Trump Meets Syria’s Interim President, Urges Signing of Abraham Accords as U.S. Lifts Sanctions
In a historic first meeting, the president calls on Syria’s Ahmed al-Sharaa to normalize ties with Israel and help to prevent the rise of ISIS.

After pledging that all sanctions against war-torn Syria would be lifted, President Trump met with Syria’s interim president, Ahmad al-Sharaa, on Wednesday in the first meeting of the two countries’ leaders in 25 years, urging him to sign the Abraham Accords.
The informal meeting took place on the sidelines of the Gulf Cooperation Council Summit in Riyadh, Saudi Arabia, during which Mr. Trump urged the new leader to normalize ties with Israel by signing the Abraham Accords, which were brokered by America in 2020. It would join the United Arab Emirates, Bahrain, and Morocco in normalizing relations with Israel, according to a post on X from the White House press secretary, Karoline Leavitt. Syria does not currently recognize the statehood of Israel and the president’s request to sign the accords was just one of the multiple commitments he asked the Syrian leader to make.
He also asked Mr. al-Sharaa to deport Palestinian and all other foreign terrorists, help America prevent ISIS forces from rising, and to assume control of ISIS detention centers in northeast Syria.
The meeting took place after Mr. Trump announced the major shift in American policy, saying that it would give the war-torn nation a “fresh start.”

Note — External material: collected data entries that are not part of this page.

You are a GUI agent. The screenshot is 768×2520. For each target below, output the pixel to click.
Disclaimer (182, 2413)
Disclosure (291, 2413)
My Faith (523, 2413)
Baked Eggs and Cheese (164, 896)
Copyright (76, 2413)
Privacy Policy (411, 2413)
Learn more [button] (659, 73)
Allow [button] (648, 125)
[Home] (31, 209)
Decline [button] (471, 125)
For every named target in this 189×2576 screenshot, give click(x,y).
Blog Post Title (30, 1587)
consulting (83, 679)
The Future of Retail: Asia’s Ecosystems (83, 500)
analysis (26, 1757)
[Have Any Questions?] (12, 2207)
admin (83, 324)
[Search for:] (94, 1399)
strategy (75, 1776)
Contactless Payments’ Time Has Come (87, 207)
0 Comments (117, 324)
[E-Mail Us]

“We are currently exploring normalizing relations with Syria’s new government, as you know, beginning with my meeting with President Ahmed al-Sharaa and Secretary Rubio’s meeting with the Syrian Foreign Minister in Turkey after discussing the situation with Crown Prince Mohammed,” he said while speaking before the GCC.
“I’m also ordering the cessation of sanctions against Syria to give them a fresh start. It gives them a chance for greatness. The sanctions were really crippling, very powerful.”
Syria’s foreign ministry called the announcement “a pivotal turning point for the Syrian people as we seek to emerge from a long and painful chapter of war.”
The lift in sanctions is considered a boost for the interim president who has struggled to bring the country under control of the new government in Damascus after President Assad’s autocratic dictatorship was toppled after a 13-year civil war.
“I felt very strongly that this would give them a chance,” the president said during the summit. “It’s not going to be easy anyway, so it gives them a good, strong chance. And it was my honor to do so, so we will be dropping all of the sanctions on Syria, which I think really is going to be a good thing.”